### Material provided
###

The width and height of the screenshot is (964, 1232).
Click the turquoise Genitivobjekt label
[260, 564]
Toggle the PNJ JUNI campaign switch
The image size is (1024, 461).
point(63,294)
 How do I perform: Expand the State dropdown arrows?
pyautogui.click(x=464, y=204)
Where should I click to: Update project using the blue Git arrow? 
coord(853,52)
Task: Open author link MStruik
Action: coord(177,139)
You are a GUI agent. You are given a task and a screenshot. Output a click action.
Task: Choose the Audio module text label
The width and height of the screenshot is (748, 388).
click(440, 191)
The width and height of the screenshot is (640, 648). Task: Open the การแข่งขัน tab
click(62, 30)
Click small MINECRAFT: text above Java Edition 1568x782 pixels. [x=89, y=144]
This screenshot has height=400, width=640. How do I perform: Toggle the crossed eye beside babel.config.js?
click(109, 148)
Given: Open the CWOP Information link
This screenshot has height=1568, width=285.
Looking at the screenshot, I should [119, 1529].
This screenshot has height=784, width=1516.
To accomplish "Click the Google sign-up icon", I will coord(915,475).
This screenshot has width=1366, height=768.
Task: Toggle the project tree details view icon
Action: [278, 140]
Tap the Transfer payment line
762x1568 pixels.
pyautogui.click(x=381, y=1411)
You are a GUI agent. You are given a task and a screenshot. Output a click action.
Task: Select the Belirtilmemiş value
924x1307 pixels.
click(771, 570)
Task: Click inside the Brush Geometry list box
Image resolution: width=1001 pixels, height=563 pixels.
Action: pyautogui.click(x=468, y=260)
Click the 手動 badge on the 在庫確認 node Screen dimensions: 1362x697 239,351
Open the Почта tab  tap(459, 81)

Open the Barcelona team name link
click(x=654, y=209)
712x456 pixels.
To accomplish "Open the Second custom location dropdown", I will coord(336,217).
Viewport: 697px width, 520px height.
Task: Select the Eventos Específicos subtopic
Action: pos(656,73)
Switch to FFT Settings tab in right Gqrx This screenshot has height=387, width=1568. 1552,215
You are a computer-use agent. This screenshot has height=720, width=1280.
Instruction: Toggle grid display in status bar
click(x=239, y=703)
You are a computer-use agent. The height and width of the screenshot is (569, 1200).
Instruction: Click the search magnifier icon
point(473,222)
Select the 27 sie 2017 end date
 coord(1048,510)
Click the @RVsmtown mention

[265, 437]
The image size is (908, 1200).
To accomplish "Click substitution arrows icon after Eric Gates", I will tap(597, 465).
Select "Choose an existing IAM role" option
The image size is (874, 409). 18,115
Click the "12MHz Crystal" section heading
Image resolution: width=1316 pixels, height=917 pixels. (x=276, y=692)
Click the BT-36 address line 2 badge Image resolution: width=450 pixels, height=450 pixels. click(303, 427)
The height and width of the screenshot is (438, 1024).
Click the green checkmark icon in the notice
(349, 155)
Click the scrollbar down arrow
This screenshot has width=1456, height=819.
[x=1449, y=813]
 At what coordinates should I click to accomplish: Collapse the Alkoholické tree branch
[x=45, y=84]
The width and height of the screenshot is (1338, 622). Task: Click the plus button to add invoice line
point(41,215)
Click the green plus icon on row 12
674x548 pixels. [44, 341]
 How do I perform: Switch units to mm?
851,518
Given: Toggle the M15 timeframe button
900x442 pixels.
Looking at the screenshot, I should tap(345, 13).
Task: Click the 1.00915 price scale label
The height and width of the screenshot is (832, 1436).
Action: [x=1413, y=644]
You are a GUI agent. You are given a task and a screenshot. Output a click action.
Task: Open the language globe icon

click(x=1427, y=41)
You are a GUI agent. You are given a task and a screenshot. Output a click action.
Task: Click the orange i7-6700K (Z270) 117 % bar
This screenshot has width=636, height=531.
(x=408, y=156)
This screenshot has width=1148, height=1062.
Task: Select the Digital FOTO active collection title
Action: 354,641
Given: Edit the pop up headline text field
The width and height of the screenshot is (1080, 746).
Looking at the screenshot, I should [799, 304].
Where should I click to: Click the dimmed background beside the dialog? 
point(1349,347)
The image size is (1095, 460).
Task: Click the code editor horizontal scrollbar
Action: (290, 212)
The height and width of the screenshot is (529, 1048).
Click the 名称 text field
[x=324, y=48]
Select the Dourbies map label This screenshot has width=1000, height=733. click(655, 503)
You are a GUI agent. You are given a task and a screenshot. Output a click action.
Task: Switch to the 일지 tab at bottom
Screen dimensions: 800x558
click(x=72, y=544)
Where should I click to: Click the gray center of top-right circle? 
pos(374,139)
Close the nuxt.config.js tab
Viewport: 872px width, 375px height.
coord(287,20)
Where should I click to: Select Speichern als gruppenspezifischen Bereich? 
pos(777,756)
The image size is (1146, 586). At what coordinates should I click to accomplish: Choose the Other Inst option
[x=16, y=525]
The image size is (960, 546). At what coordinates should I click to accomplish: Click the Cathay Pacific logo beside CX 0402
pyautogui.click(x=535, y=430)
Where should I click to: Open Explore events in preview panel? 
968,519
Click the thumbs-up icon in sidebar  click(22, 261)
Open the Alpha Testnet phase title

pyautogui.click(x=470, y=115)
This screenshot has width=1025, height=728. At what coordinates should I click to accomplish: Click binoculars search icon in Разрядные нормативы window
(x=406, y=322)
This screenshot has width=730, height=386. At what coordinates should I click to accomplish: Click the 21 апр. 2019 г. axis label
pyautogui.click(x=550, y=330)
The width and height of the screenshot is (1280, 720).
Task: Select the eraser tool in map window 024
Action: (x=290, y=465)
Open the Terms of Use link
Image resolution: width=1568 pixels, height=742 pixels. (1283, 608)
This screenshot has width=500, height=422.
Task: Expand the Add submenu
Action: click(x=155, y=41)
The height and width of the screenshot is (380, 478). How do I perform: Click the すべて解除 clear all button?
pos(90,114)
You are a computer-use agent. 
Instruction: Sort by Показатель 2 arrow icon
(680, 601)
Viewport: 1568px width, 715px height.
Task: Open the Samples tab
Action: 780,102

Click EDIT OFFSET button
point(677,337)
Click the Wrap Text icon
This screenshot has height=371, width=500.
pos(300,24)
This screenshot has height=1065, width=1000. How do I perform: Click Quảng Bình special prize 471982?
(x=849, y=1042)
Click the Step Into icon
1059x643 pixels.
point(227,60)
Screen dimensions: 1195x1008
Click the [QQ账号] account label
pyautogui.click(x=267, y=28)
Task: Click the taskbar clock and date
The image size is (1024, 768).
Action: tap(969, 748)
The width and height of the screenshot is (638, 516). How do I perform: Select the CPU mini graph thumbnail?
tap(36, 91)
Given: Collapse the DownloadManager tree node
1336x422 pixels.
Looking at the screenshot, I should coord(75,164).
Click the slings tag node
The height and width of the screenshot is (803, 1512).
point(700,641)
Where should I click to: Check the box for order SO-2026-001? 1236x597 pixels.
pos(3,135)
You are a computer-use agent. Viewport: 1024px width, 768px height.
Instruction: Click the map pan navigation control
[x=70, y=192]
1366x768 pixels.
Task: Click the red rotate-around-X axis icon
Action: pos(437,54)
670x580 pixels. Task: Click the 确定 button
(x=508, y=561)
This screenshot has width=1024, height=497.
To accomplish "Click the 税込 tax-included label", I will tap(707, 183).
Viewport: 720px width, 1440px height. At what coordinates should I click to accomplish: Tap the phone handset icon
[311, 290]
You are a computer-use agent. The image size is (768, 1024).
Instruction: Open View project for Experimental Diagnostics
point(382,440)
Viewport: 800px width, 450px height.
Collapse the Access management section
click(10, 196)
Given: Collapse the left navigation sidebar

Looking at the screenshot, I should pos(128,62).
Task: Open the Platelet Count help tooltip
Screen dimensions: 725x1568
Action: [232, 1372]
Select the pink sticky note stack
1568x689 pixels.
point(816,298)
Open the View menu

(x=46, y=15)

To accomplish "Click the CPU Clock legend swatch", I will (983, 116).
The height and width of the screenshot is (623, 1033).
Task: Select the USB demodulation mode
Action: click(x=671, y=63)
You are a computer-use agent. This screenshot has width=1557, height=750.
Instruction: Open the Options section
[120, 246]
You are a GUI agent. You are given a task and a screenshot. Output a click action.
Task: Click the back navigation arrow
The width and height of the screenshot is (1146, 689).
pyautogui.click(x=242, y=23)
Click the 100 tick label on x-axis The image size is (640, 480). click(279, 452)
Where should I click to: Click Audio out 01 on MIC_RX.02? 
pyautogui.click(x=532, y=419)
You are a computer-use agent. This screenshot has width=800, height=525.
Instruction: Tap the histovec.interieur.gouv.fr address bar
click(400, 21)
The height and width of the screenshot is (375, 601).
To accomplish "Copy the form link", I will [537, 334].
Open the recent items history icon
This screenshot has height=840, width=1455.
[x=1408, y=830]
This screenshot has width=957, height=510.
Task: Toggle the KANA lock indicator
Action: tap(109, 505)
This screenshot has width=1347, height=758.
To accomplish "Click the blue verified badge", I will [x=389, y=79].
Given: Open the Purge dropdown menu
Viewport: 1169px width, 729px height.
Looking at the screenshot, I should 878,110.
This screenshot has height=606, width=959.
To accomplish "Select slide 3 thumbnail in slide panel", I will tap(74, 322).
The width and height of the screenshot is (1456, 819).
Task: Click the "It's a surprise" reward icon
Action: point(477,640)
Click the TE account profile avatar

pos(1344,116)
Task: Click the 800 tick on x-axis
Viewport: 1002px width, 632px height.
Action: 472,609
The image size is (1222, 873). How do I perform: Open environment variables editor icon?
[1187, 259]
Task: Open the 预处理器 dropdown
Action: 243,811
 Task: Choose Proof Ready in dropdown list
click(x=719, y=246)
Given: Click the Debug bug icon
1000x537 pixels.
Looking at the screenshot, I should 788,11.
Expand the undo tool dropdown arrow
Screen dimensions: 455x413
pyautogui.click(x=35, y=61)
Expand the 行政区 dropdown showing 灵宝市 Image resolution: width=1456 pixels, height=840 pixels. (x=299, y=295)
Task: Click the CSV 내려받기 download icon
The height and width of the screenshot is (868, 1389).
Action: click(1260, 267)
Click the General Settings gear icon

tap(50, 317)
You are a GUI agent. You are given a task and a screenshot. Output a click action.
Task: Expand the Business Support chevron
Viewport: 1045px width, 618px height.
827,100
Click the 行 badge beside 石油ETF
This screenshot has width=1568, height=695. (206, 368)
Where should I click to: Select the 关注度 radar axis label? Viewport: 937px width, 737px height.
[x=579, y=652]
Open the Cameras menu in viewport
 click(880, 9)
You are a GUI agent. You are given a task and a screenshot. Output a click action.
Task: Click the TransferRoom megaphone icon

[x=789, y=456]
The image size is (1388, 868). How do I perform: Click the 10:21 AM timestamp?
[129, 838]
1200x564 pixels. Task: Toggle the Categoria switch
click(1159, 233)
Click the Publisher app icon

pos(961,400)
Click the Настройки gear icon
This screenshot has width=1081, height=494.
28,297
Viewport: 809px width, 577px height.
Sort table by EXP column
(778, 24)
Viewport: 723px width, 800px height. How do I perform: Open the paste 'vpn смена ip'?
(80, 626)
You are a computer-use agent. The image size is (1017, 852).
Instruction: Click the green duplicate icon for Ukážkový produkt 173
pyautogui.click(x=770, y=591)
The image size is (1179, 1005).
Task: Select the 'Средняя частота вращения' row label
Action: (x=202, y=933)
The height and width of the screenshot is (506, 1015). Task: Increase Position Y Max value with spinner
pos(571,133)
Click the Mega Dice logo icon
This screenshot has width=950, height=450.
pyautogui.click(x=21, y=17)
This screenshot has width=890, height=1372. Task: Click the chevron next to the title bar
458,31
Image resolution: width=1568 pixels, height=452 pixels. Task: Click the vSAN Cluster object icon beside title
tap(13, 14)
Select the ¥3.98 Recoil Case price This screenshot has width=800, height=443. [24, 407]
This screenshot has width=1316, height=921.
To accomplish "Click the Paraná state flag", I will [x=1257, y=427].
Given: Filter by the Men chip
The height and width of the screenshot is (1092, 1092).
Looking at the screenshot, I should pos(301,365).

###

### Brief
Set down each line exactly as it appears, starting at the top of the data and ending at the line containing "This screenshot has height=784, width=1516.", and include no other lines.

### Output of the exercise
The width and height of the screenshot is (964, 1232).
Click the turquoise Genitivobjekt label
[260, 564]
Toggle the PNJ JUNI campaign switch
The image size is (1024, 461).
point(63,294)
 How do I perform: Expand the State dropdown arrows?
pyautogui.click(x=464, y=204)
Where should I click to: Update project using the blue Git arrow? 
coord(853,52)
Task: Open author link MStruik
Action: coord(177,139)
You are a GUI agent. You are given a task and a screenshot. Output a click action.
Task: Choose the Audio module text label
The width and height of the screenshot is (748, 388).
click(440, 191)
The width and height of the screenshot is (640, 648). Task: Open the การแข่งขัน tab
click(62, 30)
Click small MINECRAFT: text above Java Edition 1568x782 pixels. [x=89, y=144]
This screenshot has height=400, width=640. How do I perform: Toggle the crossed eye beside babel.config.js?
click(109, 148)
Given: Open the CWOP Information link
This screenshot has height=1568, width=285.
Looking at the screenshot, I should [119, 1529].
This screenshot has height=784, width=1516.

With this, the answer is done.